WORK REQUEST: Scan the lines below for the word "will". Copy each line you find it in.

SUPPLIED DATA:
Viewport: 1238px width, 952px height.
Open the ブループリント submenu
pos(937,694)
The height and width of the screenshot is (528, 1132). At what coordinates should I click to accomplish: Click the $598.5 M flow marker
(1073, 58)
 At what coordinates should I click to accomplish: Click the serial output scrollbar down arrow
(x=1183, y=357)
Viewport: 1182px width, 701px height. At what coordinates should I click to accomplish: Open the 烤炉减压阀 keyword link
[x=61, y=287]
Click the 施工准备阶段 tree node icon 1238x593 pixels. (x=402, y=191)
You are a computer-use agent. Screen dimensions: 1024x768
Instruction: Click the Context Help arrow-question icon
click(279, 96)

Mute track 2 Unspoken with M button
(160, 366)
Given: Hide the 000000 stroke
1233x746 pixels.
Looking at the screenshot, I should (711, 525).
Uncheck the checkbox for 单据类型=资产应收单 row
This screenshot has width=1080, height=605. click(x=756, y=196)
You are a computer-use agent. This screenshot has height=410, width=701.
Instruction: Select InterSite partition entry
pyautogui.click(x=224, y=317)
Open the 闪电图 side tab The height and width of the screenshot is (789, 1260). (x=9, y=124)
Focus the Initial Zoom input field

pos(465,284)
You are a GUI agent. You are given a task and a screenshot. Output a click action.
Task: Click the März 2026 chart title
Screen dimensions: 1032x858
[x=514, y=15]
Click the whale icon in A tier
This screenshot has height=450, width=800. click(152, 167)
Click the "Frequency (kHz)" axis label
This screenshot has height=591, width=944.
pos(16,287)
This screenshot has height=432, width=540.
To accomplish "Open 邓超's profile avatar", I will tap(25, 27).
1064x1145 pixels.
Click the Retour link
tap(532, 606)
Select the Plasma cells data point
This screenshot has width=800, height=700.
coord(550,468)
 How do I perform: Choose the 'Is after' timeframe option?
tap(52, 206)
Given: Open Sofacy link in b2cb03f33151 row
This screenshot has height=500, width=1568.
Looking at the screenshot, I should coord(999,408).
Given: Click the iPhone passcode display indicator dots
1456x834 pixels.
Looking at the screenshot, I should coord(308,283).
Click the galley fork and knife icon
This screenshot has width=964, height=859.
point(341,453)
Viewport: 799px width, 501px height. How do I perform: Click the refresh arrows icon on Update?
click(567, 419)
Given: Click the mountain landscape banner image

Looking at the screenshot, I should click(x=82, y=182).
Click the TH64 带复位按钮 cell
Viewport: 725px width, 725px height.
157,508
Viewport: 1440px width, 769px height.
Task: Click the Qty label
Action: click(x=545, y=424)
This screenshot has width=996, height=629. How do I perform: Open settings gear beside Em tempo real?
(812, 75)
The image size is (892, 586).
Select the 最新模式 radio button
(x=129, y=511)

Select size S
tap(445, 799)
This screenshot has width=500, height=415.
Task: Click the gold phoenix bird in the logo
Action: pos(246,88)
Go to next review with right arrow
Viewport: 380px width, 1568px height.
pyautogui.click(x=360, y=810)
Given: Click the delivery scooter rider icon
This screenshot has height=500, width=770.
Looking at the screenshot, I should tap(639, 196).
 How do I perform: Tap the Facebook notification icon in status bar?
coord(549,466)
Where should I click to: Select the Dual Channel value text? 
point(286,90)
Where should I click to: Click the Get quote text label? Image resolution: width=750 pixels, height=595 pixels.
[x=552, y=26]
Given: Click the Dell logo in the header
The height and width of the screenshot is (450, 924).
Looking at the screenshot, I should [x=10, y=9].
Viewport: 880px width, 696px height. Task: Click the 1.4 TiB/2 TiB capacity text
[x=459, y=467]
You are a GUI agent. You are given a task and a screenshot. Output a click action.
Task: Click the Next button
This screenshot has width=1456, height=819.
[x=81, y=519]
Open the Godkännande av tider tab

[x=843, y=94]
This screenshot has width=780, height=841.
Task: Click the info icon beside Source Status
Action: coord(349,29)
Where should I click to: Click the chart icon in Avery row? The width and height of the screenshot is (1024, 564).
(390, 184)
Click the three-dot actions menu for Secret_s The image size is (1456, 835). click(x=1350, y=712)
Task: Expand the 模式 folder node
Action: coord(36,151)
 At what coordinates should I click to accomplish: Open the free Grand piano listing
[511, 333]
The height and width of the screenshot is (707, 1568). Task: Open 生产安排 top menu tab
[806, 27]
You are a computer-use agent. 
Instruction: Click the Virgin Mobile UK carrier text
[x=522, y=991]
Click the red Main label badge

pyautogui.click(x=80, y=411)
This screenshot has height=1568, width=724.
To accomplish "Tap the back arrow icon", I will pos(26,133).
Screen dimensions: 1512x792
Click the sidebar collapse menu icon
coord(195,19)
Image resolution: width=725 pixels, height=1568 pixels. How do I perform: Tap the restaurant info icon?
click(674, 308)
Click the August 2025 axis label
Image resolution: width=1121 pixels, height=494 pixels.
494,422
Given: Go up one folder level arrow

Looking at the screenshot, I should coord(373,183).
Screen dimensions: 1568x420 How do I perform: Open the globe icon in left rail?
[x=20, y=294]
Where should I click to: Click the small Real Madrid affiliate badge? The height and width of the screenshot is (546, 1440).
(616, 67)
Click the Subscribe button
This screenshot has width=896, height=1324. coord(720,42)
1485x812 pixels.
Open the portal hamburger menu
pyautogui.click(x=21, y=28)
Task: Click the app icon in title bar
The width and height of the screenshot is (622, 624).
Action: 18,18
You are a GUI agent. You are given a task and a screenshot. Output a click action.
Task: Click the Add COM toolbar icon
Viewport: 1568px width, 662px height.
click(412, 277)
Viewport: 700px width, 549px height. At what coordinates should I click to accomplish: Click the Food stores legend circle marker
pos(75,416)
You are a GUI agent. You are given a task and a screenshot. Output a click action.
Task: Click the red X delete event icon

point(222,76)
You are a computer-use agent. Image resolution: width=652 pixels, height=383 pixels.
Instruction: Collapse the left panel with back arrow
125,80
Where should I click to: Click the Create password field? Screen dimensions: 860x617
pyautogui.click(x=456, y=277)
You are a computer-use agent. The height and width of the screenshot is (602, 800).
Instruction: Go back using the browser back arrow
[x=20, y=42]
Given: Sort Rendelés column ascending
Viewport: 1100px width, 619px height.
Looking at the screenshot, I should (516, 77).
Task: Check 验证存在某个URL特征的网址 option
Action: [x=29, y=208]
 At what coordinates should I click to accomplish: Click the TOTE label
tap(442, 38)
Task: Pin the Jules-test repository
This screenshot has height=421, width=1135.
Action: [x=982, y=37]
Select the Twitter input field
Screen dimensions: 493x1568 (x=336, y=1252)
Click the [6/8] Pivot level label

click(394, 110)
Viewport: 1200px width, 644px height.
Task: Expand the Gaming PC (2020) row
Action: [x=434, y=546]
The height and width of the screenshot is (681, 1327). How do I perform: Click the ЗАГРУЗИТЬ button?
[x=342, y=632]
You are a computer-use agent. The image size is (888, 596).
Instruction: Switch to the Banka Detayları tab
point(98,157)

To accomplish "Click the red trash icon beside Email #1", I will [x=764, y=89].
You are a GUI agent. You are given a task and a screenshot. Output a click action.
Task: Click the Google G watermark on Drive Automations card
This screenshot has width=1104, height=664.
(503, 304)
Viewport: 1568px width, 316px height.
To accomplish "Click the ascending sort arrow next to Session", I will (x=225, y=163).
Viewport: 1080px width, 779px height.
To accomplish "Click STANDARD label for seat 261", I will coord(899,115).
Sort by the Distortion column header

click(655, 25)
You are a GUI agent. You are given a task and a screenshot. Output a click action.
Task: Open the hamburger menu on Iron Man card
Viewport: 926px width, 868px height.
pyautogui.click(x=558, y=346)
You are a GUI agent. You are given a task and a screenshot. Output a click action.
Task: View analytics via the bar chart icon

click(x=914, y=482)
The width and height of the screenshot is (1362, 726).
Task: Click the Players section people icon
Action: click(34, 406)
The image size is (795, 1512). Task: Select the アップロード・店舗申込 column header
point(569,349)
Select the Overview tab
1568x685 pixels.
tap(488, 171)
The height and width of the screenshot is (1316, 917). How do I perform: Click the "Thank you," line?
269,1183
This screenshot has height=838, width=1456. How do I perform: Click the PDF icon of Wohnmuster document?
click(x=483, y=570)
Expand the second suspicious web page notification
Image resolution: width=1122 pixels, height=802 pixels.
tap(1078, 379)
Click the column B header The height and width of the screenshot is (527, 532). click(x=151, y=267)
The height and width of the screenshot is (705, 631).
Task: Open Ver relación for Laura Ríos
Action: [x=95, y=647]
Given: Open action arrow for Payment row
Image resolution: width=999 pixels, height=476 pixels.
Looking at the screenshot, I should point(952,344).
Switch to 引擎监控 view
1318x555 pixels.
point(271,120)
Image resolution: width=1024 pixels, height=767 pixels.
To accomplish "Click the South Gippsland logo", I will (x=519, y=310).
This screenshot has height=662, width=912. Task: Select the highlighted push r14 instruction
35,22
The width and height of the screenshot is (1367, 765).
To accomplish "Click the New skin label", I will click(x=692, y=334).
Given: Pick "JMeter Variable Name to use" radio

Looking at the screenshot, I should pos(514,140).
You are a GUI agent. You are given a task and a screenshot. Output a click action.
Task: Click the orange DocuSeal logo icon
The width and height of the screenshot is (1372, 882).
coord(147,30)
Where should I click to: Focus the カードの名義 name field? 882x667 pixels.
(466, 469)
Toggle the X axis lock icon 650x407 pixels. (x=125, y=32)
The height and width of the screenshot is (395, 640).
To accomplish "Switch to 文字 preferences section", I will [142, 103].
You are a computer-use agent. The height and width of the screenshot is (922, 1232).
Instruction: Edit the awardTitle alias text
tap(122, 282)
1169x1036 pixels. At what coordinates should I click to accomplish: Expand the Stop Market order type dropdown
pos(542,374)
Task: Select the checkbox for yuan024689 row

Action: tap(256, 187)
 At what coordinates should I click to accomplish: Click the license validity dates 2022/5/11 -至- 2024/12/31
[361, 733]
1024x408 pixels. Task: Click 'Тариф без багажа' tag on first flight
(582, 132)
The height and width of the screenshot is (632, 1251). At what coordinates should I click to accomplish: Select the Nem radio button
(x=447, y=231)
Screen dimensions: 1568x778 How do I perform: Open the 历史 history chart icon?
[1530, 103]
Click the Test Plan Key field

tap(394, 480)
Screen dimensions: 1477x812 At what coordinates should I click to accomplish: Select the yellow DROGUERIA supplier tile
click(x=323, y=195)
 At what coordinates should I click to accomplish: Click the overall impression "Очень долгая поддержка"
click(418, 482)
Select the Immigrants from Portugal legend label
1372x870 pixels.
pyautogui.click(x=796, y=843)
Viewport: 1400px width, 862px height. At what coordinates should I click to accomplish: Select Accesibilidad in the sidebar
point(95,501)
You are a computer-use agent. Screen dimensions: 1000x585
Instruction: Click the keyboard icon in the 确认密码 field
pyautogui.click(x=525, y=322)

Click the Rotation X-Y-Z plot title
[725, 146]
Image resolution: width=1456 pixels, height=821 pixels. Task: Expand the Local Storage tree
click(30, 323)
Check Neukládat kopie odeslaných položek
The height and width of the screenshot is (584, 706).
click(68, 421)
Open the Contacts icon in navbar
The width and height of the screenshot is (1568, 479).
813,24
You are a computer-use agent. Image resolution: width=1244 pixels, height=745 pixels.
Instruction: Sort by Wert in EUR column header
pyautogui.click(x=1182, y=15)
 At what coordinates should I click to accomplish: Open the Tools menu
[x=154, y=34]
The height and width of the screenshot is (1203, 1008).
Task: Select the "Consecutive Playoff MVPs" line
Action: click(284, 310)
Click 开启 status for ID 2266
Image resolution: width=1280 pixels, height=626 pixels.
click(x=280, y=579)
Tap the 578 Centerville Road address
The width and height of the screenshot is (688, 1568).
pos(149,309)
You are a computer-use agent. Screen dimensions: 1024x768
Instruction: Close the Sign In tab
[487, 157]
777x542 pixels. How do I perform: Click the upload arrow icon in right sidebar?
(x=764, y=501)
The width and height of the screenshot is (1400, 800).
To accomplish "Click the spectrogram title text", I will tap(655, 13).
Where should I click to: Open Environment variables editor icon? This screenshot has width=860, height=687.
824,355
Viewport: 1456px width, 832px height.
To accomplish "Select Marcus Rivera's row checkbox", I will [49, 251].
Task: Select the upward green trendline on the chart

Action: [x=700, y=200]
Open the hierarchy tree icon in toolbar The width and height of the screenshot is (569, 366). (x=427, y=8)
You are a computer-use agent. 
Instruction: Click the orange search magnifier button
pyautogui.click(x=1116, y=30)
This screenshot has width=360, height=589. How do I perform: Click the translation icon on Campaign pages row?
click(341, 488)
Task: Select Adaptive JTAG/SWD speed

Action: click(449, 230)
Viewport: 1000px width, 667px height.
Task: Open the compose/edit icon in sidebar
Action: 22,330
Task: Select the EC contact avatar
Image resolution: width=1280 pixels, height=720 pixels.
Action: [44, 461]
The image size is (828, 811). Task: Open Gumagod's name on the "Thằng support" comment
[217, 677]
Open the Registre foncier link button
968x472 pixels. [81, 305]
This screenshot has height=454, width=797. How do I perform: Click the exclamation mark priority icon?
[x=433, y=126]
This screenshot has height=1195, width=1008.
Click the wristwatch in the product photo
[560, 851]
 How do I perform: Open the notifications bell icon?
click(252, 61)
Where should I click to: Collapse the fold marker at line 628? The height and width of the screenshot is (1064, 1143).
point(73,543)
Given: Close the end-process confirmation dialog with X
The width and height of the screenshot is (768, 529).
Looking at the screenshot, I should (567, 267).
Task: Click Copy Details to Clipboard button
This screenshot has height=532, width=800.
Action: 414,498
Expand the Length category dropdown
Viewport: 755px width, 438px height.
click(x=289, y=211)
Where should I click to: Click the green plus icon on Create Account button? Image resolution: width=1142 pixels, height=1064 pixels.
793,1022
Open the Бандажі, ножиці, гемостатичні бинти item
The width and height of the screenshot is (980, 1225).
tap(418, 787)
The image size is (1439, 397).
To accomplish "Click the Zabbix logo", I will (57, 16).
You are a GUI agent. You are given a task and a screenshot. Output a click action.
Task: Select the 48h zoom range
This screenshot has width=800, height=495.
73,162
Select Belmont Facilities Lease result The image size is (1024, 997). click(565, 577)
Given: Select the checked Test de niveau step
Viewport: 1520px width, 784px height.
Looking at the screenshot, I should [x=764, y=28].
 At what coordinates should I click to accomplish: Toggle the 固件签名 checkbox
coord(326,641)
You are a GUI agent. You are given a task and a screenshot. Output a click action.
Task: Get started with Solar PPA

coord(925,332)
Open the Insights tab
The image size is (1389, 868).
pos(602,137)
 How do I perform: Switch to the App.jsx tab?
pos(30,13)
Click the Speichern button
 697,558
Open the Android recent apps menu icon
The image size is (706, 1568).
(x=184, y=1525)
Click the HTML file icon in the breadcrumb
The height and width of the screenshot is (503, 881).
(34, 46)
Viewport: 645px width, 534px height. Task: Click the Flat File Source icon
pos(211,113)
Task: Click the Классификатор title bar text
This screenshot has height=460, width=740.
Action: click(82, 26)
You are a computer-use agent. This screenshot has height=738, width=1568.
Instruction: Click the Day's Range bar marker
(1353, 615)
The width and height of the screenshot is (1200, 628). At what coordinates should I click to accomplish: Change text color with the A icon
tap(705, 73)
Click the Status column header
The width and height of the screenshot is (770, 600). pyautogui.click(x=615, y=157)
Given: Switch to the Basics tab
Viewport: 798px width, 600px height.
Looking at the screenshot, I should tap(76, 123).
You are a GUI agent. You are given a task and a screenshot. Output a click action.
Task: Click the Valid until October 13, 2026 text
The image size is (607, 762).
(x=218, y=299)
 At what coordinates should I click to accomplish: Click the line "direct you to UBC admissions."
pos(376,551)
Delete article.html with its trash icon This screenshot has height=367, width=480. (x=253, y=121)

OUTPUT FOR THIS TASK:
To accomplish "Open 邓超's profile avatar", I will tap(25, 27).
To accomplish "Tap the back arrow icon", I will pos(26,133).
To accomplish "Click the red trash icon beside Email #1", I will [x=764, y=89].
To accomplish "Click the ascending sort arrow next to Session", I will (x=225, y=163).
To accomplish "Click STANDARD label for seat 261", I will coord(899,115).
To accomplish "Click the South Gippsland logo", I will (x=519, y=310).
To accomplish "Click the New skin label", I will click(x=692, y=334).
To accomplish "Switch to 文字 preferences section", I will [142, 103].
To accomplish "Click the spectrogram title text", I will tap(655, 13).
To accomplish "Select Marcus Rivera's row checkbox", I will [49, 251].
To accomplish "Click the Zabbix logo", I will (57, 16).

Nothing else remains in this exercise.